▶ WHAT NEEDS TO BE DONE
Can you give all the records again without altering a single character?

Collected data:
◆ ◆ ◆
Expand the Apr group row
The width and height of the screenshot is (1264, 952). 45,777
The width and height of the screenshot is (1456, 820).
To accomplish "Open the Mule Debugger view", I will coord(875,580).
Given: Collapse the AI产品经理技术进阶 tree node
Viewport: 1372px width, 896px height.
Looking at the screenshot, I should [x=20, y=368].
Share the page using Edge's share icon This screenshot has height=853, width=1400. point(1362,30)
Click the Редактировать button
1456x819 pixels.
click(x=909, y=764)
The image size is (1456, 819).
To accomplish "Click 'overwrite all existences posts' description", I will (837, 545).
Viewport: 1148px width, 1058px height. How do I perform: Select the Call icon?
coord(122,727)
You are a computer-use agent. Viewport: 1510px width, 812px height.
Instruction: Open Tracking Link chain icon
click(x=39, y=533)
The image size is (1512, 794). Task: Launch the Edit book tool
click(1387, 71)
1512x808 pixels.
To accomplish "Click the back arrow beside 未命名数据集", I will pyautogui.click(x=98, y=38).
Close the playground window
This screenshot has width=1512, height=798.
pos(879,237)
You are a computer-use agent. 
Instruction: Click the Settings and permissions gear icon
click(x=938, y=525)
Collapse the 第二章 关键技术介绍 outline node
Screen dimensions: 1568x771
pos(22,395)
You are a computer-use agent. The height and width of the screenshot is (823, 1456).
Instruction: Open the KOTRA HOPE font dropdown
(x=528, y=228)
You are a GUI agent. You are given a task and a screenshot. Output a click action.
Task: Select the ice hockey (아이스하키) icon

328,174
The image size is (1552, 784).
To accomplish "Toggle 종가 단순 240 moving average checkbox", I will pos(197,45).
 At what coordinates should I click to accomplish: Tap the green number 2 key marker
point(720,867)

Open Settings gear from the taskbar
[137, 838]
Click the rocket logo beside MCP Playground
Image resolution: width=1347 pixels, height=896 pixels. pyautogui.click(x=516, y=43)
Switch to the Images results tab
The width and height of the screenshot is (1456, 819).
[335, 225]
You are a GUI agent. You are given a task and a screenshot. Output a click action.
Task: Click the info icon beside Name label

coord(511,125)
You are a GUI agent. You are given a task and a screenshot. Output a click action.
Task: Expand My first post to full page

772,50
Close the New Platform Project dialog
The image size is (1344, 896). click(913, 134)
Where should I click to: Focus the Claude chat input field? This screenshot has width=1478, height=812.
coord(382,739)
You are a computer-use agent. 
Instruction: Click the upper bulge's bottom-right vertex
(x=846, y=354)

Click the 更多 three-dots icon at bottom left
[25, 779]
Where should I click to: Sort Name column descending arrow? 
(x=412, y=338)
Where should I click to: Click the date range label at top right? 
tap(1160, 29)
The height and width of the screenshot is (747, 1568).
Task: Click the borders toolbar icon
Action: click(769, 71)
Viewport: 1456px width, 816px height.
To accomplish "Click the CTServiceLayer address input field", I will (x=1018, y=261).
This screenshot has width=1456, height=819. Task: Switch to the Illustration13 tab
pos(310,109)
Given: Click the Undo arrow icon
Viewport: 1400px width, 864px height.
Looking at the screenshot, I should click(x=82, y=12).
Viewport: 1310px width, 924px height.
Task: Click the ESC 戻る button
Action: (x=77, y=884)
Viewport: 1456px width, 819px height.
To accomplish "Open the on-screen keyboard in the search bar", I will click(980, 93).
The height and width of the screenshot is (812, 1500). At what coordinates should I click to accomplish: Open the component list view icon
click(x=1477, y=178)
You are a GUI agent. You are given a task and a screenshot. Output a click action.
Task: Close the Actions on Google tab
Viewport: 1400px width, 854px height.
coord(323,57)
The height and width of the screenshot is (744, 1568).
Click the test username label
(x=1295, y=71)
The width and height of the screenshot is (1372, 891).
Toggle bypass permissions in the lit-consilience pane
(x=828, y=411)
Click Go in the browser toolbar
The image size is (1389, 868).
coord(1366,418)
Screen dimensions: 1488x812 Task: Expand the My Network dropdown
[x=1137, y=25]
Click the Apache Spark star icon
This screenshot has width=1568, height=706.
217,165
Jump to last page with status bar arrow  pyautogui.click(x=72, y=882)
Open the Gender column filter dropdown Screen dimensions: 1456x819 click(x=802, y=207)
◆ ◆ ◆
▶ YOUR RESPONSE
Expand the Apr group row
The width and height of the screenshot is (1264, 952). 45,777
The width and height of the screenshot is (1456, 820).
To accomplish "Open the Mule Debugger view", I will coord(875,580).
Given: Collapse the AI产品经理技术进阶 tree node
Viewport: 1372px width, 896px height.
Looking at the screenshot, I should [x=20, y=368].
Share the page using Edge's share icon This screenshot has height=853, width=1400. point(1362,30)
Click the Редактировать button
1456x819 pixels.
click(x=909, y=764)
The image size is (1456, 819).
To accomplish "Click 'overwrite all existences posts' description", I will (837, 545).
Viewport: 1148px width, 1058px height. How do I perform: Select the Call icon?
coord(122,727)
You are a computer-use agent. Viewport: 1510px width, 812px height.
Instruction: Open Tracking Link chain icon
click(x=39, y=533)
The image size is (1512, 794). Task: Launch the Edit book tool
click(1387, 71)
1512x808 pixels.
To accomplish "Click the back arrow beside 未命名数据集", I will pyautogui.click(x=98, y=38).
Close the playground window
This screenshot has width=1512, height=798.
pos(879,237)
You are a computer-use agent. 
Instruction: Click the Settings and permissions gear icon
click(x=938, y=525)
Collapse the 第二章 关键技术介绍 outline node
Screen dimensions: 1568x771
pos(22,395)
You are a computer-use agent. The height and width of the screenshot is (823, 1456).
Instruction: Open the KOTRA HOPE font dropdown
(x=528, y=228)
You are a GUI agent. You are given a task and a screenshot. Output a click action.
Task: Select the ice hockey (아이스하키) icon

328,174
The image size is (1552, 784).
To accomplish "Toggle 종가 단순 240 moving average checkbox", I will pos(197,45).
 At what coordinates should I click to accomplish: Tap the green number 2 key marker
point(720,867)

Open Settings gear from the taskbar
[137, 838]
Click the rocket logo beside MCP Playground
Image resolution: width=1347 pixels, height=896 pixels. pyautogui.click(x=516, y=43)
Switch to the Images results tab
The width and height of the screenshot is (1456, 819).
[335, 225]
You are a GUI agent. You are given a task and a screenshot. Output a click action.
Task: Click the info icon beside Name label

coord(511,125)
You are a GUI agent. You are given a task and a screenshot. Output a click action.
Task: Expand My first post to full page

772,50
Close the New Platform Project dialog
The image size is (1344, 896). click(913, 134)
Where should I click to: Focus the Claude chat input field? This screenshot has width=1478, height=812.
coord(382,739)
You are a computer-use agent. 
Instruction: Click the upper bulge's bottom-right vertex
(x=846, y=354)

Click the 更多 three-dots icon at bottom left
[25, 779]
Where should I click to: Sort Name column descending arrow? 
(x=412, y=338)
Where should I click to: Click the date range label at top right? 
tap(1160, 29)
The height and width of the screenshot is (747, 1568).
Task: Click the borders toolbar icon
Action: click(769, 71)
Viewport: 1456px width, 816px height.
To accomplish "Click the CTServiceLayer address input field", I will (x=1018, y=261).
This screenshot has width=1456, height=819. Task: Switch to the Illustration13 tab
pos(310,109)
Given: Click the Undo arrow icon
Viewport: 1400px width, 864px height.
Looking at the screenshot, I should click(x=82, y=12).
Viewport: 1310px width, 924px height.
Task: Click the ESC 戻る button
Action: (x=77, y=884)
Viewport: 1456px width, 819px height.
To accomplish "Open the on-screen keyboard in the search bar", I will click(980, 93).
The height and width of the screenshot is (812, 1500). At what coordinates should I click to accomplish: Open the component list view icon
click(x=1477, y=178)
You are a GUI agent. You are given a task and a screenshot. Output a click action.
Task: Close the Actions on Google tab
Viewport: 1400px width, 854px height.
coord(323,57)
The height and width of the screenshot is (744, 1568).
Click the test username label
(x=1295, y=71)
The width and height of the screenshot is (1372, 891).
Toggle bypass permissions in the lit-consilience pane
(x=828, y=411)
Click Go in the browser toolbar
The image size is (1389, 868).
coord(1366,418)
Screen dimensions: 1488x812 Task: Expand the My Network dropdown
[x=1137, y=25]
Click the Apache Spark star icon
This screenshot has width=1568, height=706.
217,165
Jump to last page with status bar arrow  pyautogui.click(x=72, y=882)
Open the Gender column filter dropdown Screen dimensions: 1456x819 click(x=802, y=207)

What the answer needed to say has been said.